Little is known regarding the impact of clinical experience on performance of ERCP in a VR simulator. A narrative review concluded that trainees, after clinical experience, show significant improvements in VR ERCP simulation performance, suggesting that practical experience enhances the effectiveness of simulator-based training. 8 Furthermore, a study found that clinical experience combined with immersive virtual reality (IVR) training can enhance the learning process and improve performance benchmarks in the simulator. 9 However, both studies used subjective evaluation assessment, which may have little or no correlation with objective measures. 10
Three salivary stress hormones, chromogranin A (sCgA), cortisol (sC), and α-amylase (sAA), are considered accurate biomarkers of stress and relevant in stress assessment. It has been shown that familiarization with the ERCP simulator greatly reduces stress in terms of less increase in stress marker levels. 11 They have emerged as a valuable tool for assessing stress due to ease of saliva collection. They provide insight into acute and chronic stress responses, reflecting physiological changes associated with stress.
Chromogranin A (CgA): Is a protein released from the adrenal medulla and other neuroendocrine tissues during stress. It is considered to represent activation of the sympathetic-adrenal-medullary (SAM) system and therefore used as a marker of acute stress. It has been used to measure stress responses in various settings, including reproducible VR simulator procedures, 11 although results are sometimes inconsistent. 12
Cortisol (sC): Is a glucocorticoid hormone released in response to stress and is a primary marker of the hypothalamic–pituitary–adrenal (HPA) axis. Levels have a circadian rhythm with a peak in the morning, declining thereafter. 13 The concentration of cortisol in saliva is proportional to the plasma level, thus reflecting activity of the HPA axis. 14 Studies have consistently shown that sC levels accurately reflect the body’s stress response, making it a valuable tool for measuring acute stress. 15 Significant increases in cortisol levels in saliva have been observed during stress-induced situations. 11
Salivary α-amylase (sAA): Is an enzyme that increases in response to stress, reflecting activity of the SAM axis. In surgical practice, sAA could serve as a practical non-invasive method for assessing acute stress in real time. 16 In recent years, sAA activity has emerged as a valid and reliable marker of sympathetic activation in stress research. 17
No agreement has been reached on which of the three salivary stress biomarkers is the most appropriate for acute stress detection. sAA has been suggested as a valid and reliable marker of autonomic nervous system activity in stress research, emphasizing its importance in behavioral medicine. 18 Furthermore, Deneva et al. 12 stated that sC is frequently used as a “gold standard marker of stress,” suggesting its widespread acceptance and reliability in stress evaluation. For the purposes of this study, we used all three biomarkers.
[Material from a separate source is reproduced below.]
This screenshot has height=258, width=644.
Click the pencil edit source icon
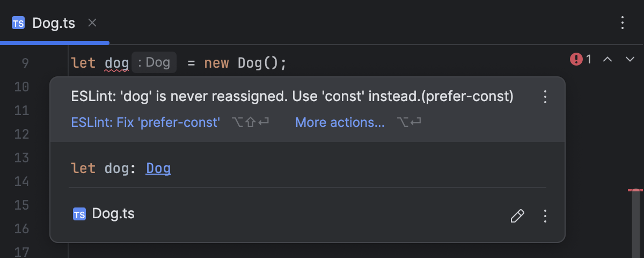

The primary aim of the study was to see how the number of clinical ERCPs performed during the year of the study influenced times taken in the final simulator attempt compared to the first.
A secondary aim was to compare differences in the salivary stress marker levels, between the first and final simulator attempts, and whether any improvements seen correlated with the number of ERCPs performed during the year between.
Methods
This is a single-center longitudinal study performed at University Hospital Pulmed in Plovdiv, Bulgaria. Its initial phase was performed on week 17, 2022 and was repeated 1 year later. Written informed consent was obtained from all participants. The study group consisted of 31 endoscopists under training, 16 females and 15 males. All participants were residents in gastroenterology or general surgery, without any previous experience in ERCP. They began by performing three ERCP procedures with increasing levels of technical difficulty in the simulator (GI Mentor II; Surgical Science Sweden AB, Gothenburg, Sweden), that is, requiring a combination of several different and demanding technical aspects such as for example performing a sphincterotomy, diagnosing a cystic leakage and downstream control with the introduction and correct placement of an endoscopic stent such as in procedure #3:
ERCP Procedure 1: Bile duct stone removal (ERCP Module 1, Case Study 4).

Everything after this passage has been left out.